J’en parle déjà dans plusieurs articles sur l’écriture : aujourd’hui je vais développer un peu plus le principe du processus créatif. Terme obscur et abscons pour certains, abus de langage ou mot pompeux pour d’autres, le processus créatif existe réellement et, de surcroit, est une mécanique simple, que je vais tenter de vous expliquer ici.

illustration : processus créatif

Qu’est-ce que le processus créatif ?

Pour résumer, ce que j’appelle le processus créatif, c’est une manière de créer, dans tous les domaines. Cette méthode est interchangeable dans tous les aspects de la création. Je l’ai apprise en école de communication visuelle, développée en travaillant, mieux comprise en entamant des études de stylisme, et appliquée pour l’écriture de mon petit roman en cours.

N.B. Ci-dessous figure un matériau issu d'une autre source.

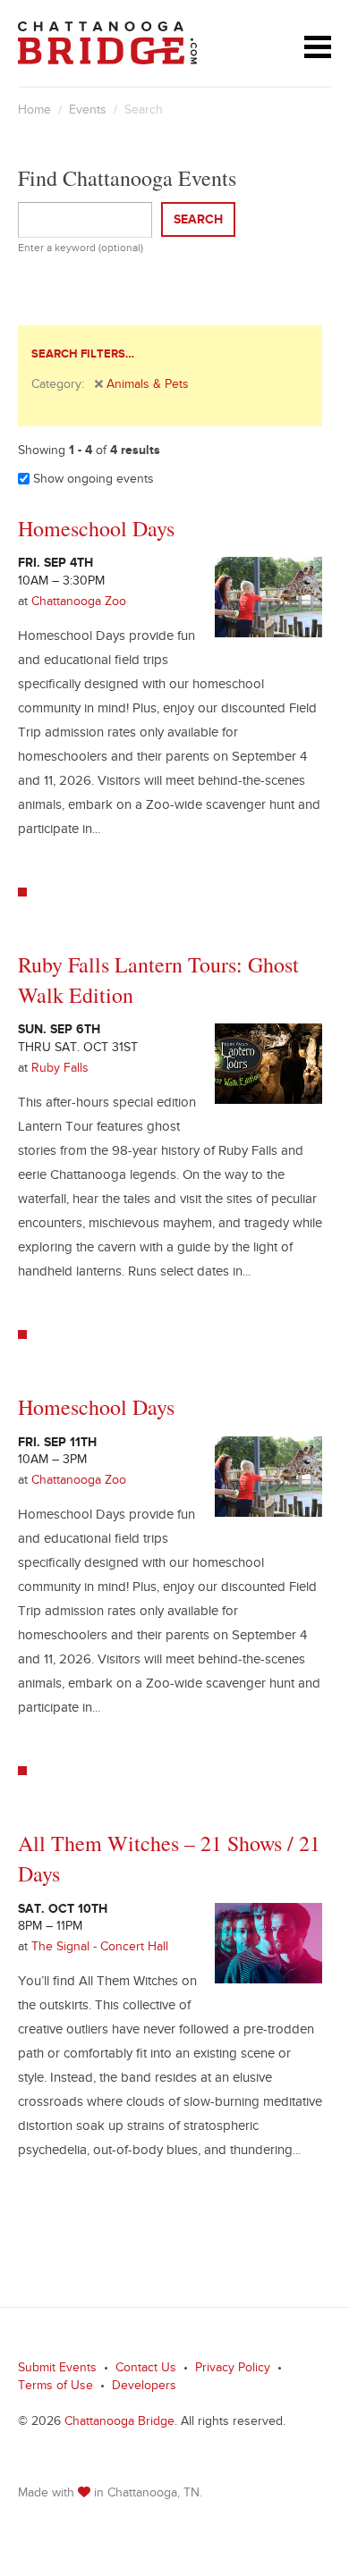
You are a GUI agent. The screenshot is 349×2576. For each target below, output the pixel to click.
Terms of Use (55, 2387)
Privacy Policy (232, 2369)
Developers (144, 2387)
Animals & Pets (147, 386)
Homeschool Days (96, 528)
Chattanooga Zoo (78, 603)
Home (34, 112)
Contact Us (145, 2369)
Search (198, 222)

Vous l’aurez compris, il s’agit simplement d’une méthode de travail.

Une méthode qui consiste à réunir des idées, brainstormer, imaginer, rassembler, et sortir quelque chose de neuf, car même si vous vous inspirez, votre touche, votre personnalité transparaitra toujours dans ce que vous avez créé. Du moins si votre volonté n’est pas de copier.

Mais copier, cela peut-être un intéressant lorsqu’on est un grand débutant. Lorsque j’avais 14 ans, je copiais les dessins d’Akira Toriyama et de Mitsuru Adachi. Cela ne m’a pas permis de développer mon propre style, en revanche il m’a permis d’appréhender l’anatomie, les différences graphiques, et le fait de travailler, tout simplement, sur un dessin. Tout travail vous permet d’avancer vers votre but. Il en va de même pour l’écriture. Au même âge, j’écrivais des histoires sans intérêt copiées sur ce que j’avais vu au cinéma. Ce n’est qu’un peu plus tard que je me suis demandé ce que j’avais vraiment à inventer, et sans le savoir, je touchais pour la première fois au processus créatif en mélangeant des bribes d’histoires et en tirant des idées de rêves farfelus, pour écrire mes propres bandes dessinées.

Comment imaginer de nouvelles idées ?

Rien ne se perd, tout se transforme est une base pour apprendre à créer. Ne croyez pas que les univers, les tableaux, les sculptures, les films sont des œuvres tout droit sorties de l’imagination pure et fertile de créateurs. Ce n’est pas comme ça que ça fonctionne.

La création, c’est comme une grande recyclerie.

Tout comme la moi adolescente, certains auront l’impression de créer des univers originaux de toute pièce. En réalité, ils auront été nourri de ce qu’ils ont vu, écouté, regardé, admiré, et même détesté. Des films, livres, dessin-animés, bandes dessinées, mangas, contes de leur enfance. Même pour ceux qui aiment prendre des notes de leurs rêves à leur réveil, ces derniers sont la plupart du temps une digestion de nos réflexions du jour, voire totalement influencés par le film qu’on a regardé avant de se coucher. Les gamers comprennent de quoi je parle, puisque lorsqu’on cumule trop d’heures de jeu, on a tendance à en rêver toute la nuit.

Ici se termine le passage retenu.